§ Directive 1: Do the statements (a), (b) and (c) agree with the news story about the vandalized National Holocaust Monument? For each, answer yes or no and quote the words from the story that decide it. (a) The monument was defaced with the words "FEED ME" in red paint. (b) The Crown attorney proposed a three-year jail sentence. (c) The defense lawyer argued that Aspenlieder should not be given a criminal record.

§ Document:
A sentence for a former

city lawyer who pleaded guilty

to vandalizing the National Holocaust Monument in June will be handed down early next year.

Iain Aspenlieder was

arrested on June 27 and charged

with mischief to a war monument, mischief exceeding $5,000 and harassment by threatening conduct.

It came after Ottawa residents woke up on June 9 to news that the memorial at 1918 Chaudière Crossing had been defaced with the words “FEED ME” in red paint.

Aspenlieder pleaded guilty to one count of mischief for defacing the Holocaust memorial on July 25 and was released on bail pending sentencing.

Crown attorney Moiz Karimjee proposed a two-year sentence with credit for time served, followed by three years of probation.

He told the court that Aspenlieder’s actions harmed the Jewish community in Ottawa and Canada by blaming them for the Israel-Palestinian conflict.

The desecration of the National Holocaust Monument caused many in the Jewish community to fear for their safety and the safety of their loved ones in Ottawa and across the country, he added.

“There are daily lawful protests in Ottawa and across Ontario with respect to Israel, and no one is prevented from criticizing Israel lawfully. … This offence harmed the Jewish community and all Canadians because of a foreign conflict,” Karimjee told the court Monday.

Defence lawyer Michael Spratt agreed that Aspenlieder should be punished for his actions and given a criminal record, given the gravity of the offence.

Spratt said Aspenlieder acknowledged that his actions have impacted the Jewish community, but disagreed that the Crown proved beyond a reasonable doubt that they were hate-motivated.

Instead, they were motivated by a genuine concern for the Israel-Palestinian conflict, and he was attempting to make a statement unlawfully, he said.

During a bail hearing on June 28, the court heard that Aspenlieder was participating in a hunger strike until Prime Minister Mark Carney called Israeli Prime Minister Benjamin Netanyahu a “war criminal” who was “complicit in a genocide.”

But Spratt said it did not excuse his client from the crime.

“That sort of sentence reflects that he’s guilty, that jail is appropriate, that he should get a criminal record and there should be serious consequences,” he told the court Monday.

“There is no denying that the effects were completely inappropriate. … Even if the court doesn’t find that Mr. Aspenlieder was motivated by hate or bias or prejudice, the effect that it has on members of the community is not diluted or diminished.

§ Exercise material:
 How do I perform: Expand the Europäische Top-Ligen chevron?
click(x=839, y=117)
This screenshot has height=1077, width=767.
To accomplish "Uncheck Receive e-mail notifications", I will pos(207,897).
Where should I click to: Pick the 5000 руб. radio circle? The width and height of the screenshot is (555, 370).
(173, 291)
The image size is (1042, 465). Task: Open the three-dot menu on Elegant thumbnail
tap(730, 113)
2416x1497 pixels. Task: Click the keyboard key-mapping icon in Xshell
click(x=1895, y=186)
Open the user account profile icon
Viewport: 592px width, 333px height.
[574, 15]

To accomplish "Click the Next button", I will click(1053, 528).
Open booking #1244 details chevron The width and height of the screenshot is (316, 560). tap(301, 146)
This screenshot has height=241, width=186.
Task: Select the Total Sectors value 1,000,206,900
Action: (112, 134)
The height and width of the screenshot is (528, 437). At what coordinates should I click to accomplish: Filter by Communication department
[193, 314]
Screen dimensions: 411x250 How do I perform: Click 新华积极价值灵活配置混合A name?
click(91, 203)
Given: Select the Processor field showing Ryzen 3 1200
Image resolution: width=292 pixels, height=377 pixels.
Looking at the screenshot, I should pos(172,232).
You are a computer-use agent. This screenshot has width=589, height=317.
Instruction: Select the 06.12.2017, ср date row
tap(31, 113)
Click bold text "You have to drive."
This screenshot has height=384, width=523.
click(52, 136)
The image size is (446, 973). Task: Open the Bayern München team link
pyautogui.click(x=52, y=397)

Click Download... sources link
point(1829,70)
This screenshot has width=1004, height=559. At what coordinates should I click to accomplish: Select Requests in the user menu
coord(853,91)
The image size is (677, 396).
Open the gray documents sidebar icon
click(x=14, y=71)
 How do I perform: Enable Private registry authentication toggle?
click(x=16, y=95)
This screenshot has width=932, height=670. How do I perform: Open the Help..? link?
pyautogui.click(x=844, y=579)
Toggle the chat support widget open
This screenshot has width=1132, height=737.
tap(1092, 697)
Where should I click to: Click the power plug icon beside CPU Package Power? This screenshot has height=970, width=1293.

§ Directive 2: In the entries, copy out the lines from the one with "2416x1497 pixels. Task: Click" to the one with "will click(1053, 528).", both included, without any changes.

§ Worked answer 1:
(a) Yes: "defaced with the words “FEED ME” in red paint."
(b) No: "proposed a two-year sentence with credit for time served, followed by three years of probation."
(c) No: "agreed that Aspenlieder should be punished for his actions and given a criminal record"

§ Worked answer 2:
2416x1497 pixels. Task: Click the keyboard key-mapping icon in Xshell
click(x=1895, y=186)
Open the user account profile icon
Viewport: 592px width, 333px height.
[574, 15]

To accomplish "Click the Next button", I will click(1053, 528).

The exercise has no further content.